DEAR DOCTOR K:
My doctor suggested cognitive behavioral therapy to treat my chronic back pain. Does he think I’m imagining my discomfort?
I’m often asked this question about cognitive behavioral therapy (CBT). Because it was developed by a psychiatrist and involves “talk therapy,” people assume that it is used to treat just psychological problems.
Not so. CBT can help people cope with many chronic “physical” illnesses. The symptoms caused by physical illnesses can generate anxiety and irrational fears. These, in turn, can make the pain worse.
Low back pain is the second most common cause of disability in the United States. Yet even though back pain is so common, not all people respond in the same way to this often-disabling condition. These differing responses are due in part to different people’s attitudes and outlooks.
Don’t misunderstand; I’m not saying you are imagining your pain. But psychological factors can influence your pain. I spoke about this with my colleague Dr. Srini Pillay, assistant professor of psychiatry at Harvard Medical School.
Pain itself can rewire your brain as well. When pain first occurs, it impacts your pain-sensitivity brain circuits. But lasting pain switches brain activity away from pain circuits to circuits that process emotions. That’s why emotions like anxiety often take center stage in chronic back pain. And it’s why emotional control becomes that much more difficult.
The good news is that CBT and mindfulness training can really be helpful for chronic back pain. Researchers recently published a landmark study that strongly supports the use of these therapies.
The researchers showed that training people with chronic low back pain in either mindfulness or CBT worked significantly better than medical care alone to reduce both their disability and pain-related suffering. What’s more, this greater improvement was still evident a full year later, when the study ended.
Mindfulness training teaches us to be aware of, and accept, moment-to-moment physical sensations of discomfort. At the same time, it teaches us to let go of our usual negative reactions.
CBT takes a somewhat different approach. It helps us learn to observe and identify our negative thoughts about our condition and replace them with more realistic and positive ones.
I often write about CBT, largely because my readers ask about it.
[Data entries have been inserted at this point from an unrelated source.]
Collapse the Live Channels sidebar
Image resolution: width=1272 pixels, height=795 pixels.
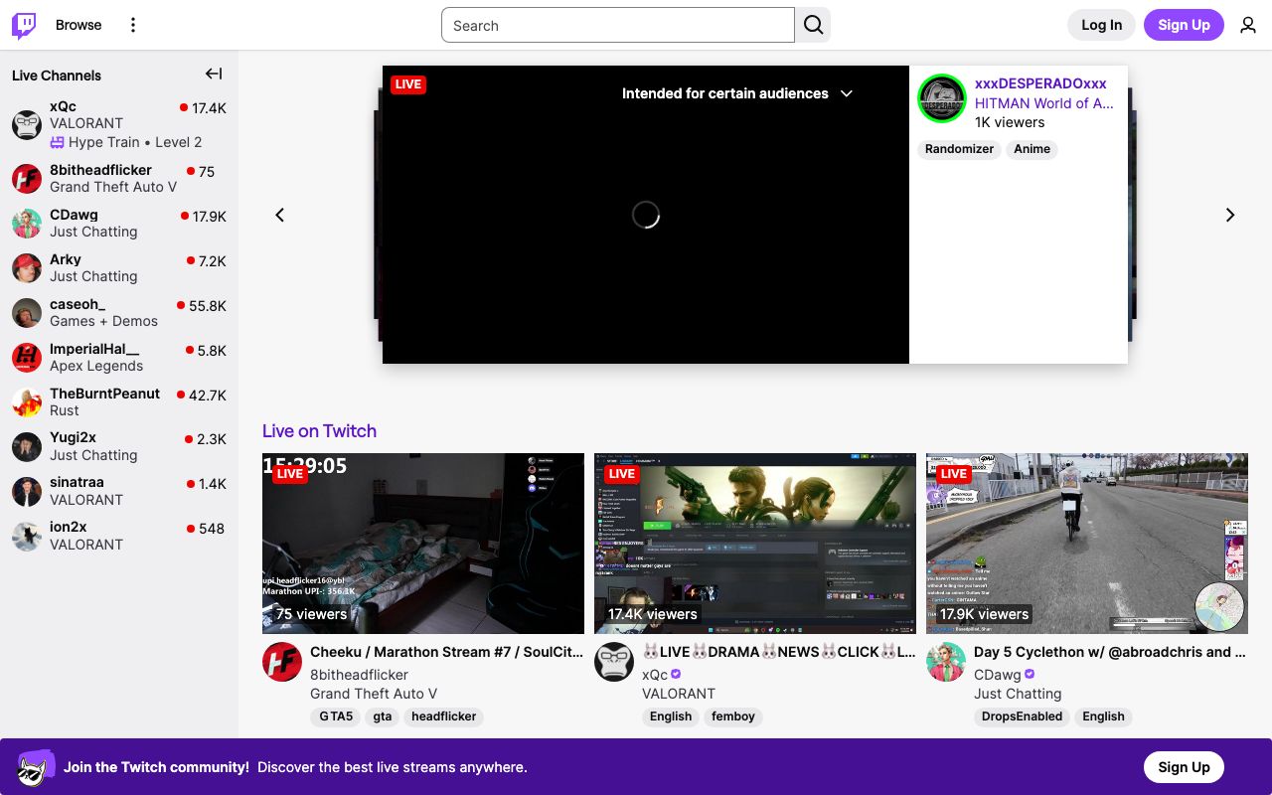(213, 74)
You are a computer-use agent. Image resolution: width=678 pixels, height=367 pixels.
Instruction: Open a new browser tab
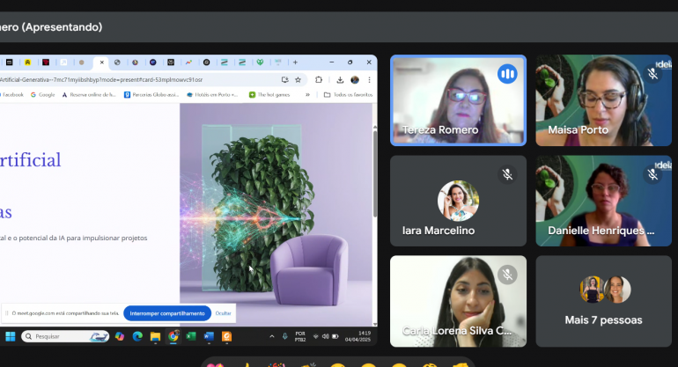point(295,62)
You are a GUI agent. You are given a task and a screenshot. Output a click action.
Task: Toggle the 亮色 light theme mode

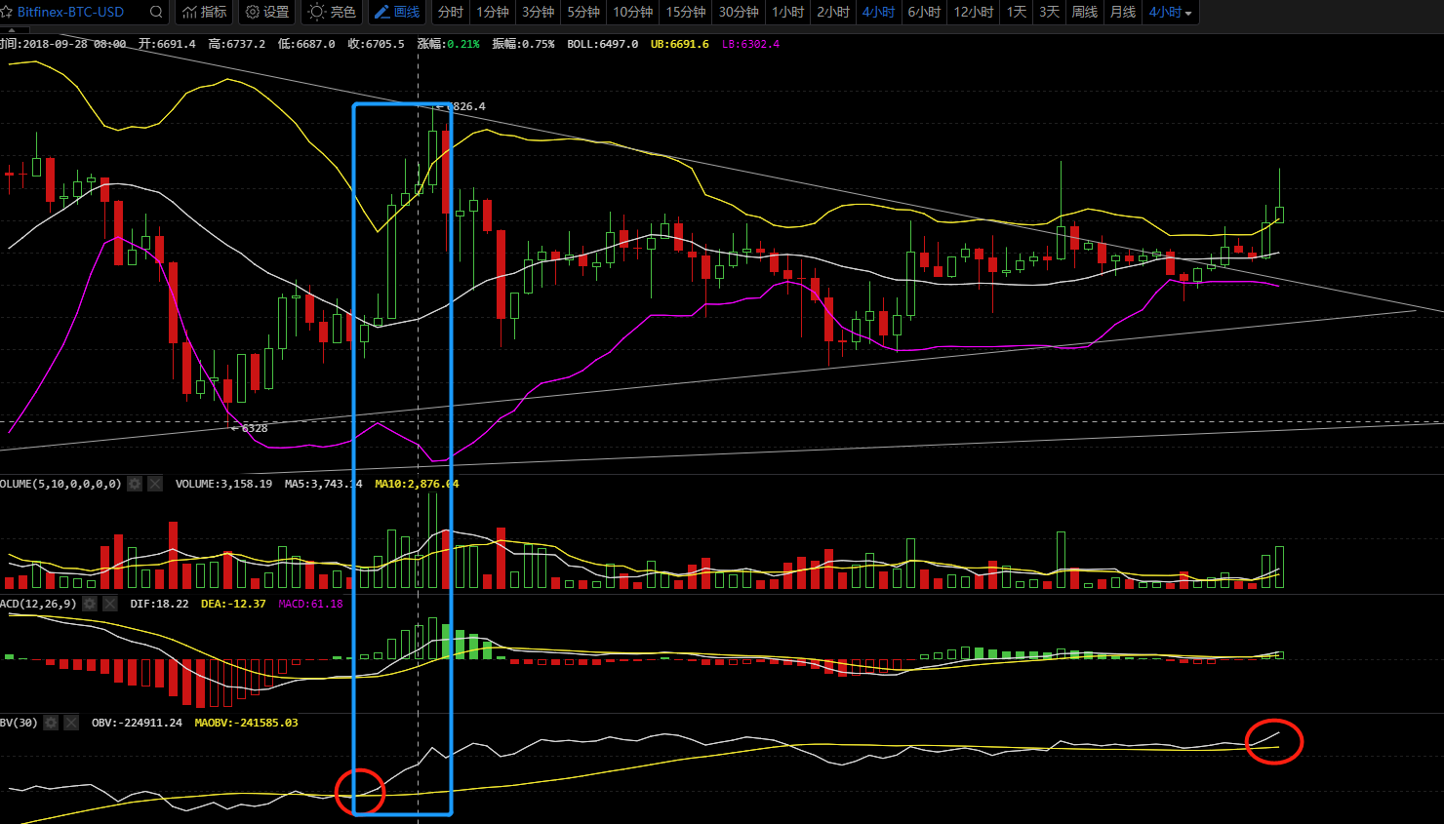point(332,12)
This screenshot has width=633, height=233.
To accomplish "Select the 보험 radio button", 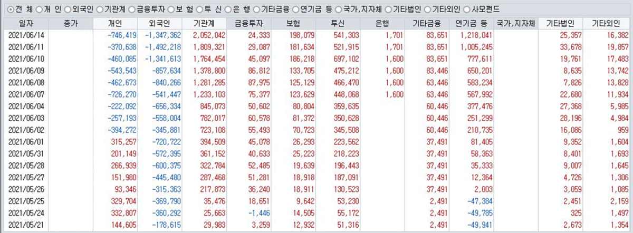I will 171,9.
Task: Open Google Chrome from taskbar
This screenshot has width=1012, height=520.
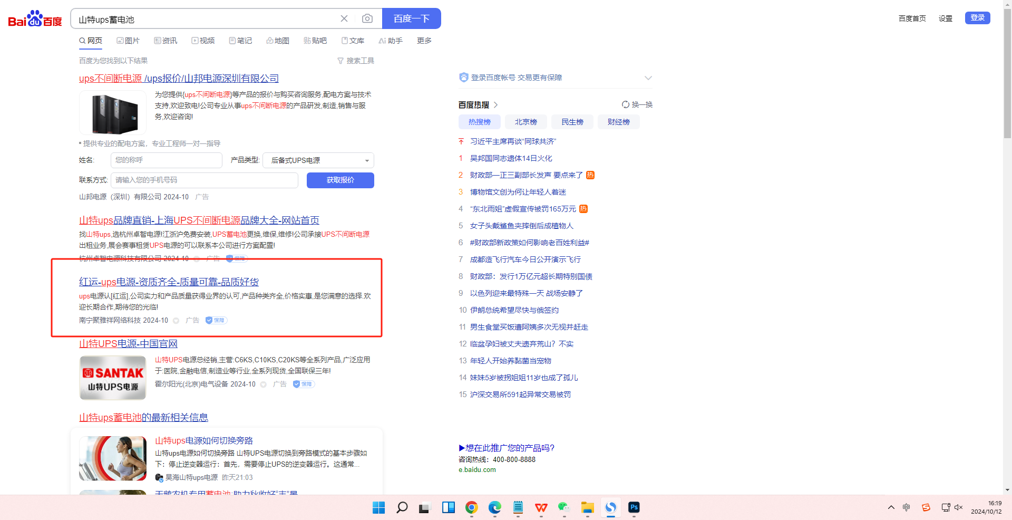Action: [x=471, y=507]
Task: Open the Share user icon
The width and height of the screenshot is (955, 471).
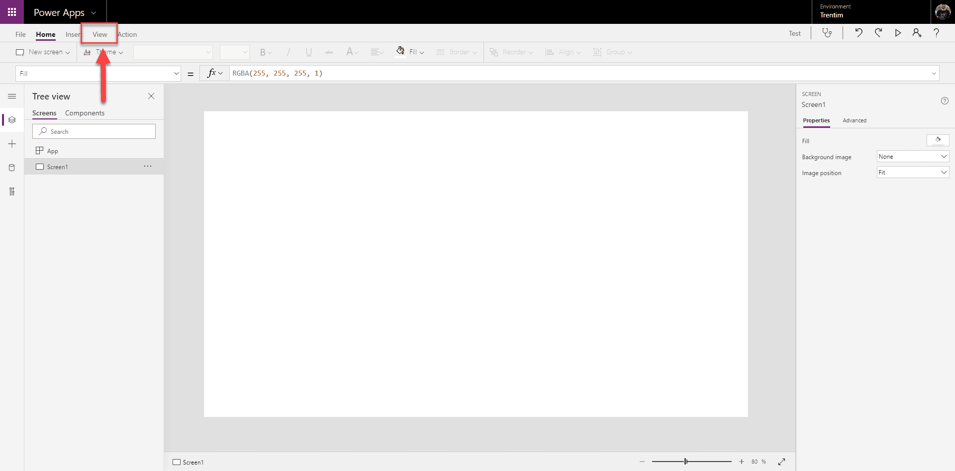Action: pos(917,33)
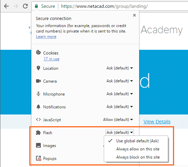Click the Camera permission icon
This screenshot has height=167, width=188.
tap(38, 81)
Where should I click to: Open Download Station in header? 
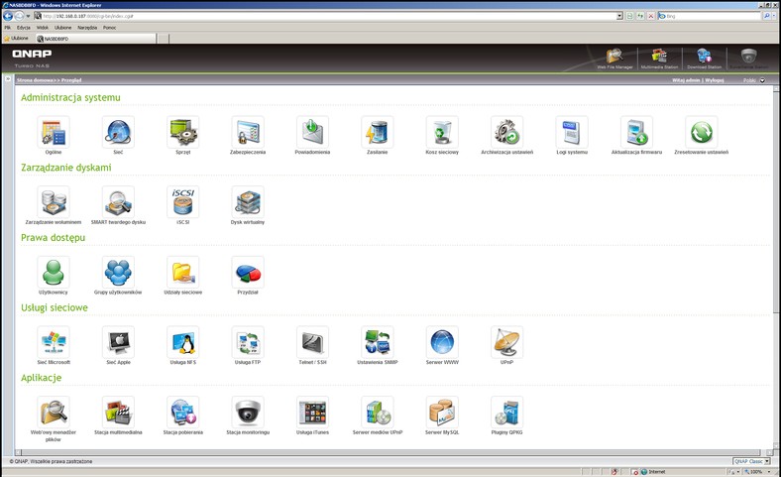click(704, 59)
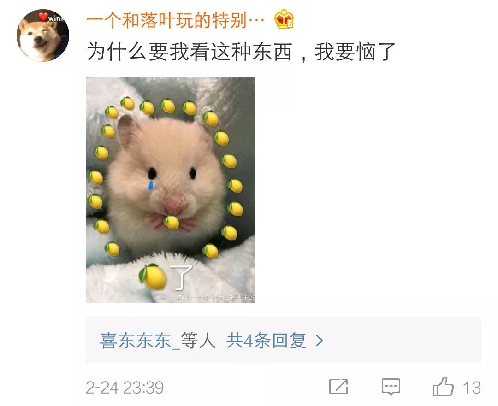This screenshot has height=406, width=498.
Task: Expand replies with the chevron arrow
Action: click(x=320, y=341)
In my professional lifetime, it is the most important new form of talk therapy. Studies have shown its effectiveness. The evidence is convincing enough that the doctor who developed the technique was honored with one of the most prestigious prizes for medical research, the Lasker Award.
Indeed, when I graduated medical school, the most prestigious form of psychiatric talk therapy was psychoanalysis, the technique developed by Sigmund Freud. CBT is increasingly used to treat psychological illnesses, and psychoanalysis seems less widely practiced. Particularly in the treatment of chronic physical illnesses, like low back pain, CBT has become a very important form of treatment.